There developed from our study certain patterns of blood alcohol levels corresponding with the meal patterns of the individual tested. Six of the individuals ate no between meal snacks, no complex mixtures, and a limit of three dishes at each meal with bread and spread. These persons took only two meals daily. These six individuals showed the lowest blood alcohol levels, a sum of the five specimens reaching no higher than 24 mg. per hundred cc's, or an average of slightly less than 4 mg. per hundred cc's per specimen. The range of the sums for the five specimens was from 15-24 mg. per hundred cc's for the six individuals. Thirteen individuals also ate no between meal snacks, but had complex mixtures at two meals, and a total of seven dishes with bread and spread. One of these individuals had a small evening meal. The range of sums was from 27-50 mg. per hundred cc's or an average of slightly under 10 mg. per hundred cc's per specimen.

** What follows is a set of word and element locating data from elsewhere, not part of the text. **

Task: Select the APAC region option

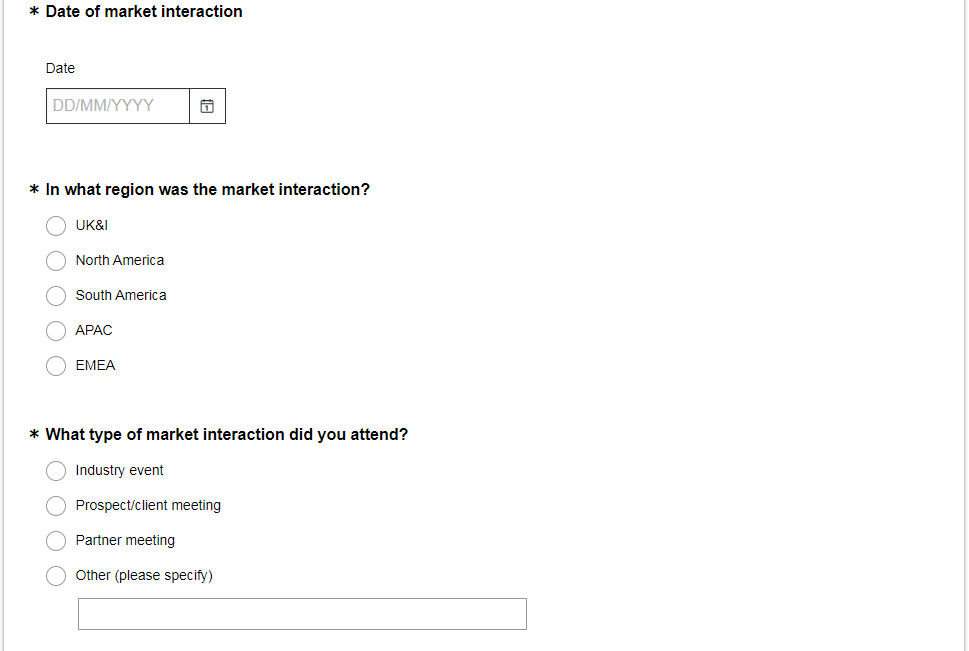Action: [56, 331]
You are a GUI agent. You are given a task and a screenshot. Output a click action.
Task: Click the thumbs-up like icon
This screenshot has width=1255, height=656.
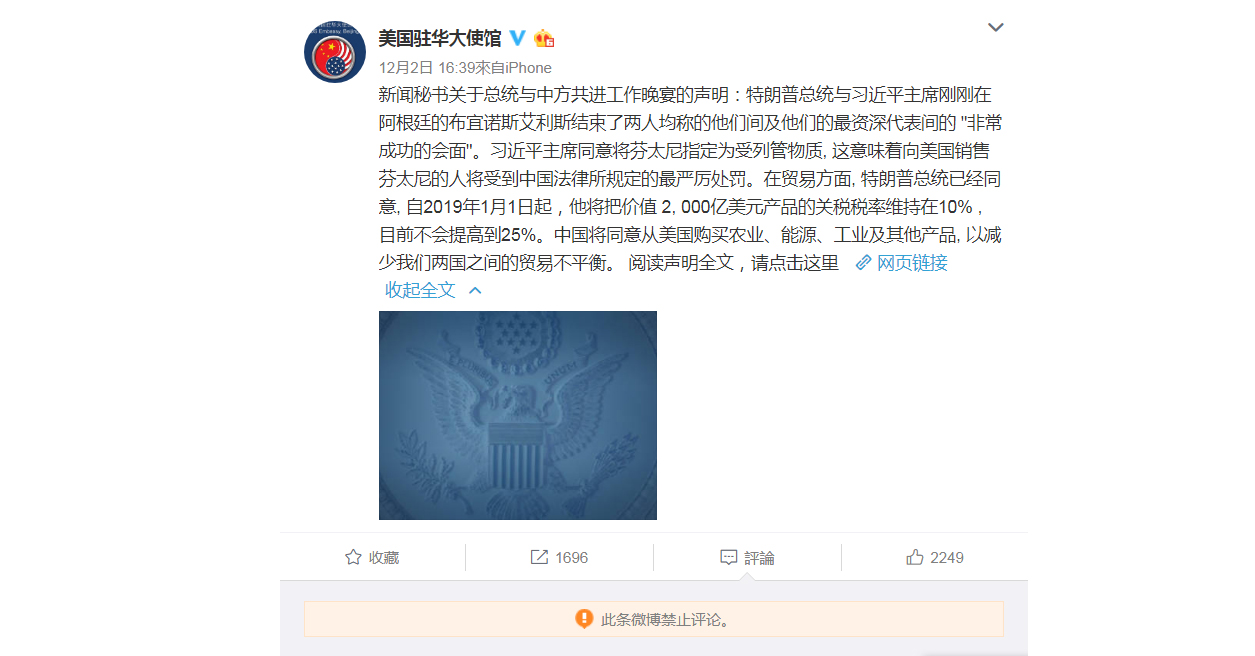(915, 557)
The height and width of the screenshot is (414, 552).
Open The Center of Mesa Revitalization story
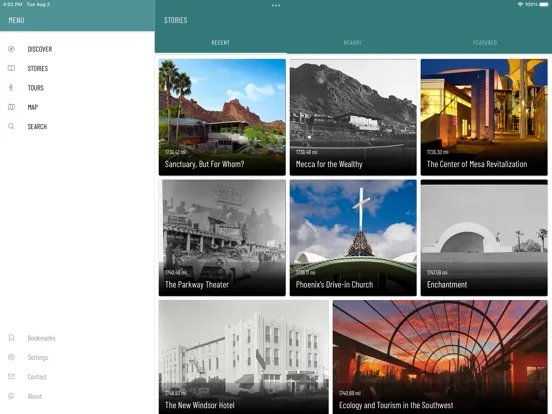click(484, 117)
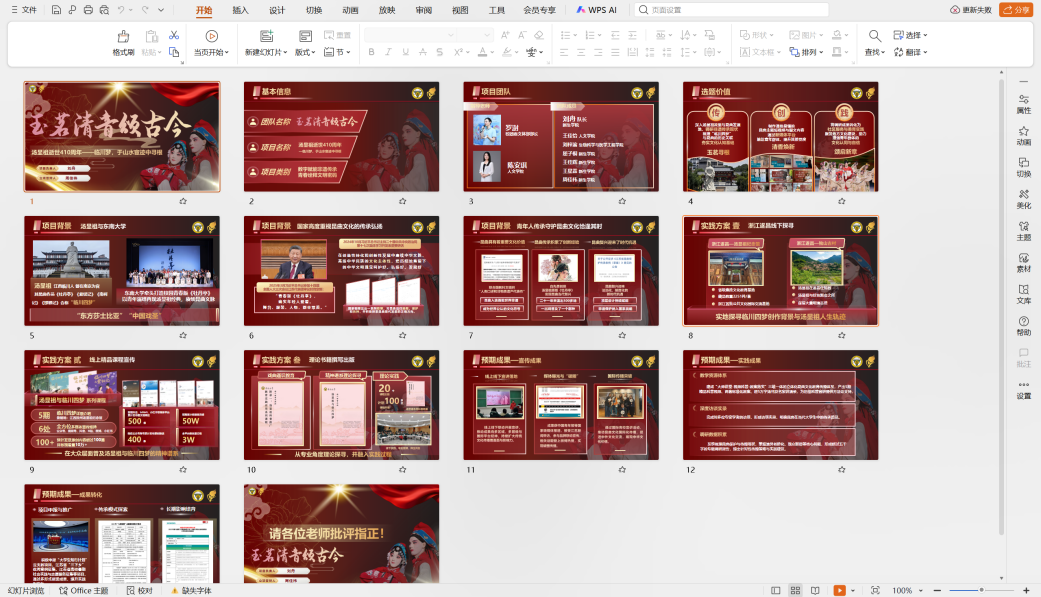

One individual with the hypoglycemic syndrome, but with a meal pattern similar to the six having a low level, showed 88 mg. per hundred cc's as a sum for his five specimens, or slightly less than 18 mg. per hundred cc's as an average specimen level. It has been found in subsequent tests that individuals with the hypoglycemic syndrome, and the high transit time which usually accompanies this condition, are heavy fermenters, and produce much reducing material. The highest level obtained was in an individual who ate between meal snacks, complex mixtures, eight dishes at meals, and three or more meals daily. The level was 236 mg. per hundred cc's for the sum of five specimens, or an average of 47 mg. per hundred cc's as an average specimen level. Some specimen levels were high enough to expect that signs of nervous system intoxication could have been demonstrated by proper testing.

The level of reducing substances was most likely to be elevated in the specimen taken before 6:30 a.m. or after 7:00 p.m. This would seem to indicate that physical activity might play a factor in the blood levels, either in their formation or in their elimination.